====== Stored rows ======

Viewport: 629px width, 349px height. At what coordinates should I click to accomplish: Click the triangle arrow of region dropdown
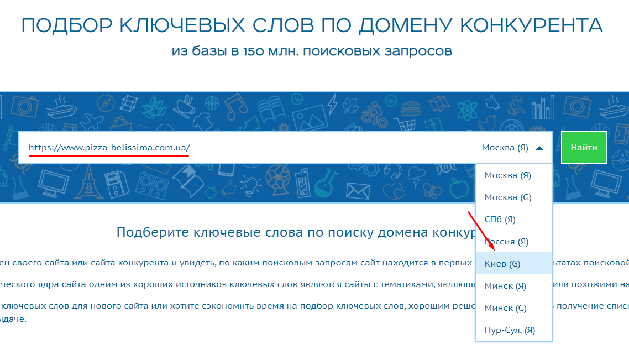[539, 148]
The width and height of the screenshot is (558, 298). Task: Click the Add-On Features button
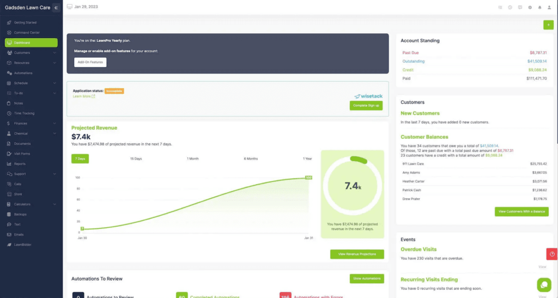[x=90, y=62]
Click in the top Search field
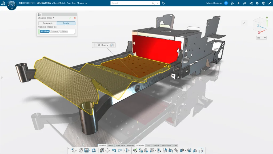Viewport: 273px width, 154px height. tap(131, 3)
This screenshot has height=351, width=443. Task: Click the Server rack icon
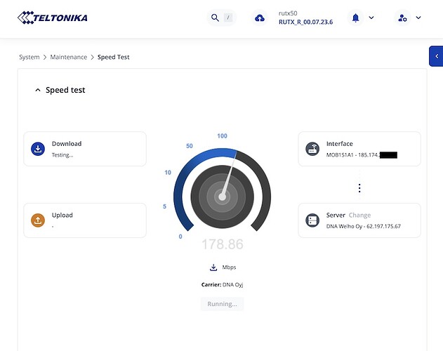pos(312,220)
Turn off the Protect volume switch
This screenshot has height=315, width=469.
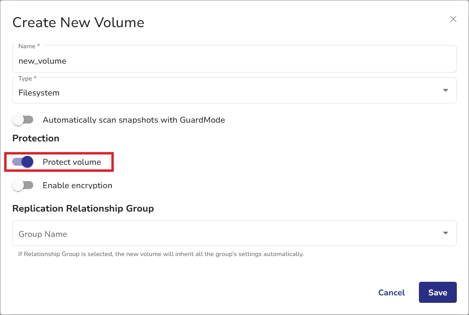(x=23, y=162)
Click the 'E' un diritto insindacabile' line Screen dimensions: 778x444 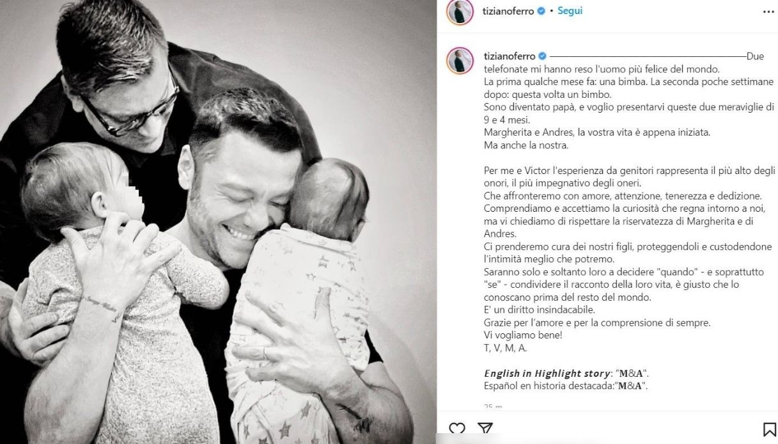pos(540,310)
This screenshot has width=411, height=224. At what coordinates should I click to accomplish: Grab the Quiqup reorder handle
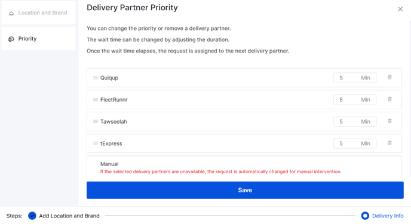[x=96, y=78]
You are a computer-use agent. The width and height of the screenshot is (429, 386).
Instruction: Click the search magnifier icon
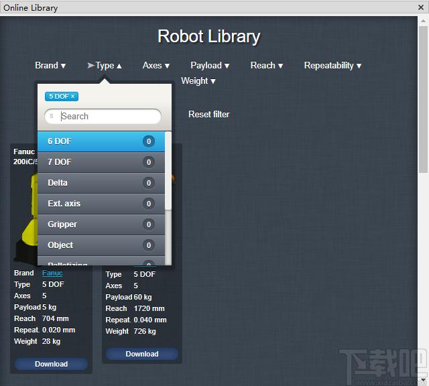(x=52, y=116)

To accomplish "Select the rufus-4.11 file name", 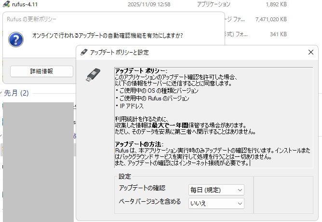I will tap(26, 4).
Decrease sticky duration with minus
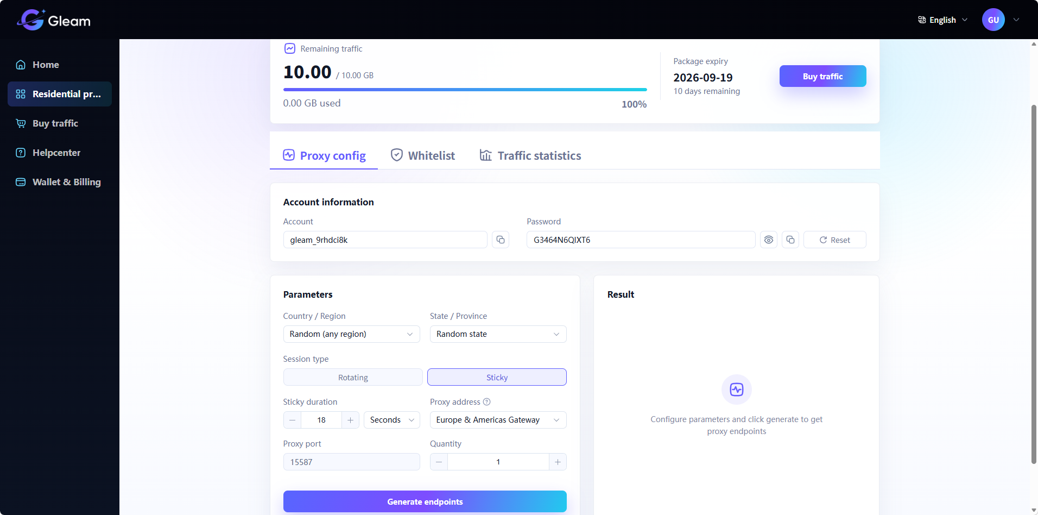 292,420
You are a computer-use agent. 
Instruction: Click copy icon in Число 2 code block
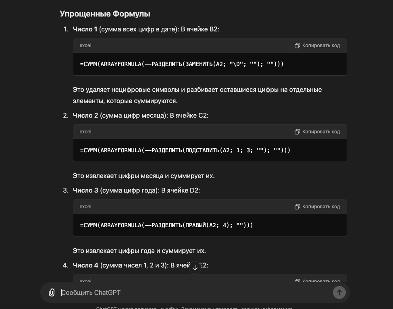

======

■ Stated exercise ■
Could you rewrite the rows from the beginning of the rows through the line containing "Viewport: 273px width, 154px", changing "dropdown" to "menu" and leaving everything else the same? Omit the pictures from your answer.

■ Exercise result ■
Viewport: 629px width, 349px height. At what coordinates should I click to accomplish: Click the triangle arrow of region menu
[539, 148]
The width and height of the screenshot is (558, 298). Task: Click the Add-On Features button
[x=90, y=62]
Click in the top Search field
Viewport: 273px width, 154px height. tap(131, 3)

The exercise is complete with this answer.